The index reflects mortgage-related hirings and layoffs tracked by Mortgage Daily and is based on public company reports, state government employment data and quarterly surveys conducted by Mortgage Daily.

The second quarter net job loss in real estate finance contrasted the first quarter, when the industry had net gain of 5,129 jobs — the biggest expansion in nearly four years.

In the second quarter of last year, industry-wide staffing grew by 1,335 positions.

The most recent period reflected 9,950 layoffs — the highest level of layoffs since the first-quarter 2009, when mortgage firms laid off 10,953 employees.

Also reflected in the latest total were 6,969 mortgage hirings.

 

Period Layoffs Hirings Net
Q2 2013 9,950 6,969 -2,981
Q1 2013 2,930 8,059 +5,129
Q2 2012 4,245 5,580 +1,335

 

The net loss of mortgage jobs in California was 1,509 — the worst of any state.

New York followed with a mortgage staffing reduction of 1,280 positions, then 515 in South Carolina.

Biggest Job Losses by State

State Layoffs Hirings Net
California 1,727 218 -1,509
New York 1,880 600 -1,280
South Carolina 550 35 -515
New Jersey 558 123 -435
Texas 556 202 -354

 

Florida fared best in the second quarter, ending the period with 574 more employees in the home lending sector than it started with.

After that was a net gain of 300 in Arizona and 242 in Missouri.

Biggest Job Gains by State

State Layoffs Hirings Net
Florida 185 759 574
Arizona 0 300 300
Missouri 0 242 242
Indiana 0 162 162
Illinois 76 235 159

 

More second-quarter job losses were experienced by Bank of America Corp. than any other company: 5,000. BofA, the nation’s third-biggest servicer in the second quarter, has aggressively been unloading mortgage servicing rights.

Also reducing its mortgage servicing portfolio has been JPMorgan Chase & Co., where staffing was down 1,826 jobs. Chase is the second-largest servicer.

Biggest Job Losses by Company

Company Layoffs Hirings Net
BofA 5,000 0 -5,000
Chase 1,826 0 -1,826
Department of Housing and Urban Development 900 0 -900
Homeward Residential Inc. 485 0 -485
Legacy Group Lending Inc. 300 0 -300

 

Nationstar Mortgage Holdings Inc. expanded headcount by 2,300 employees during the second quarter, more than any other mortgage-related firm.

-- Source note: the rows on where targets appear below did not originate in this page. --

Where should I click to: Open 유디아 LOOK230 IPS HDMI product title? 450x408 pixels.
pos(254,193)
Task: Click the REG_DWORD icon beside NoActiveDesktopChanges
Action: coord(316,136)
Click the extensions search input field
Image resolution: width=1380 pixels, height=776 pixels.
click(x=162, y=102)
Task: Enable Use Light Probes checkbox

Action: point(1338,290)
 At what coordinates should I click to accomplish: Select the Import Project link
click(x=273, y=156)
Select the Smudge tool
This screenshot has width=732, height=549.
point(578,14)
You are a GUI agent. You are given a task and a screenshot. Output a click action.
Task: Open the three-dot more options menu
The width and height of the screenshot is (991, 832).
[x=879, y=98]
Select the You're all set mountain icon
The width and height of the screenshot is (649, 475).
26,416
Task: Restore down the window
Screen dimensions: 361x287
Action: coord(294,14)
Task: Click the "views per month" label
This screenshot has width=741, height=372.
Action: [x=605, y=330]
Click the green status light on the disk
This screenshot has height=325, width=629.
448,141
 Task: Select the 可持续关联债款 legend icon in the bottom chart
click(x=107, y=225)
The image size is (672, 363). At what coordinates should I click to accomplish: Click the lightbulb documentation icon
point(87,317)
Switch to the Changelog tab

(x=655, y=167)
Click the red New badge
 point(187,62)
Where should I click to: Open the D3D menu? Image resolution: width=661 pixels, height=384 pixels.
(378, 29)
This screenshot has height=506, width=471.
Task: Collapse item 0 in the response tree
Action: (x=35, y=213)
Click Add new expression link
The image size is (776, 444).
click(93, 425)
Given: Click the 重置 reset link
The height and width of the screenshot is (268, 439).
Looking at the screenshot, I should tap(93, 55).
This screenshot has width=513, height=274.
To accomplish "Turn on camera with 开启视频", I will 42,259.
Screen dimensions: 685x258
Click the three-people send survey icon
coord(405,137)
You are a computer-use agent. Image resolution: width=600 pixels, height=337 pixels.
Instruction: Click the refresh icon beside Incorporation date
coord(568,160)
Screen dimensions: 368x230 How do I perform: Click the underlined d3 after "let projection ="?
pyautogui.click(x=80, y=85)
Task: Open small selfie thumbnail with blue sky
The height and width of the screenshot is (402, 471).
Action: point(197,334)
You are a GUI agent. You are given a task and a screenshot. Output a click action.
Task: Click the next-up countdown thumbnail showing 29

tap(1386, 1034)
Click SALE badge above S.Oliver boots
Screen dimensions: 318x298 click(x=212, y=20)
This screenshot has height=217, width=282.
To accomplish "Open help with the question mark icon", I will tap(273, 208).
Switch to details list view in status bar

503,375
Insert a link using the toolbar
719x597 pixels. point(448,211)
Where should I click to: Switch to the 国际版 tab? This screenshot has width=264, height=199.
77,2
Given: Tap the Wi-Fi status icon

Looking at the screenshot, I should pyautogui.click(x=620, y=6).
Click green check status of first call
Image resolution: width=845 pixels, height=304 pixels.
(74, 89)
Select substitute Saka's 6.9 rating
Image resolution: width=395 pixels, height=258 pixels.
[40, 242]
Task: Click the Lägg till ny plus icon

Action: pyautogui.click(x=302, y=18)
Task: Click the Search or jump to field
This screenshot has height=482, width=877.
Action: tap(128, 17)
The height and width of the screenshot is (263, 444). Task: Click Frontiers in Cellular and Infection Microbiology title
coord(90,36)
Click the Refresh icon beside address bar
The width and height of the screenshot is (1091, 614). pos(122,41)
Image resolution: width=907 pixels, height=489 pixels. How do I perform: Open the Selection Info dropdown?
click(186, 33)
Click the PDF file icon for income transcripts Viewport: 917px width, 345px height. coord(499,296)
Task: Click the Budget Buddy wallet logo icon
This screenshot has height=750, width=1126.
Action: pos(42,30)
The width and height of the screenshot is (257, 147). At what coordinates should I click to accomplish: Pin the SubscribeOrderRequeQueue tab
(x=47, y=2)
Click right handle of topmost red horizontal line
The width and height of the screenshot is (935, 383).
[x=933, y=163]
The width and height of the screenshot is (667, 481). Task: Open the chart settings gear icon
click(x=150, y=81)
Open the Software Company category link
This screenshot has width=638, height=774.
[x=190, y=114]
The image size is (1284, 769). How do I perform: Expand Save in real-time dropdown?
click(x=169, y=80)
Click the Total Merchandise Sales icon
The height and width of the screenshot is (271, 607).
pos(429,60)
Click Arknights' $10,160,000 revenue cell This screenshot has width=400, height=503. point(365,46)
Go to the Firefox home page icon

No. 2 Walter Investment Management Corp. grew its staffing by 1,400.

Behind the gains at Nationstar and Walter has been aggressive growth in their servicing portfolios — driving up staffing demands.

A third mortgage company that has also been rapidly expanding its servicing portfolio, Ocwen Financial Corp., relies primarily on offshore employees and has had little impact on U.S. job growth.

Biggest Job Gains by Company

Company Layoffs Hirings Net
Nationstar 0 2,300 2,300
Walter 0 1,400 1,400
M&T Bank 36 600 564
W.J. Bradley Mortgage Capital LLC 0 300 300
Guaranteed Rate Inc. 0 230 230

 

Initial data on third- and fourth-quarter mortgage employment indicate that layoffs are accelerating. Behind the job cuts is improving performance on home loans, reducing servicers’ staffing needs. In addition, rising interest rates have significantly slowed refinancing activity, driving down demand for production positions.

Both Wells Fargo & Co. and Chase recently disclosed thousands of layoffs planned for the second half.